晴彦に言われてのそのそと起き上がり、リビングへ向かうとテーブルの上にはおいしそうなおかずがたくさんならんでいた。どれも、俺の好物ばかりだ。
促されて席に着くと、晴彦が温かいみそ汁とご飯をよそってくれた。

「頂きます」

両手を合わせて挨拶をして、味噌汁を一口飲む。おおう、晴彦ちゃん。超美味いよ。

じわりとお腹に広がる温かさにほっと溜息を一つ吐いてじっとお椀を見つめる。わかめと玉ねぎの味噌汁だ。

『てめえ、味噌汁に玉ネギとかやめろよ!』

高見沢は玉ねぎが嫌いで、俺が味噌汁にいれるといつも怒ってたっけ。楽しかった食卓を思い出してじわりと涙腺が緩む。涙がこぼれそうになって、あわててごまかすために味噌汁椀に口を付けた。

晴彦は何も言わず、何も聞かず至って普通にいつものように接してくれた。片づけが終わり全てがすんで夜も更けたころ、さすがにベッドをまた借りるのは悪いのでソファを貸してくれというとあほう、と頭をはたかれた。

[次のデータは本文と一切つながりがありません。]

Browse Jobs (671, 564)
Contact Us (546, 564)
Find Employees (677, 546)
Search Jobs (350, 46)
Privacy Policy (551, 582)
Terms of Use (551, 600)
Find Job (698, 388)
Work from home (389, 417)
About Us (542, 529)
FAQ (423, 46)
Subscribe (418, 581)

「首席なめんな。俺の寝室には簡易ベッドがあるんだよ。」

そう言って寝室に行くと、なんとベッドの下からまたベッドが現れた。うそん、なにこれ。俺の部屋こんな多機能ベッドじゃねえ。ただのパイプベッドですけど。

「一緒にするなよ平凡が」

晴彦ちゃんヒドイ!今の世の中平凡受けが流行ってるんだからね!
それに俺だって一応特待なんだから!顔は平凡だけど!

ぶつぶついいながら晴彦の用意してくれたベッドに潜り込むと、上から何か投げられた。あらやだ、俺がさっきまでしがみついてた京也様抱き枕じゃない。

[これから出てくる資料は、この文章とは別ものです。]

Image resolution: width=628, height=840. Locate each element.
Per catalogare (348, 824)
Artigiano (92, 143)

「特別に貸してやる。だが涎なんかつけてみろ。わかってるだろうな。」

そう言って背中を向けて晴彦はベッドに潜り込んでしまった。え、なにそれ怖い。貸してほしくないんですけど。

そう思いつつも、しぶしぶ枕にしがみつき、ぎゅう、と抱き枕に顔を埋めて眠る。
夢の中で高見沢はいつもと変わらず笑ってて。夢の中だと言うのに俺は高見沢が変わらない笑顔を向けてくれたことに嬉しくて泣いた。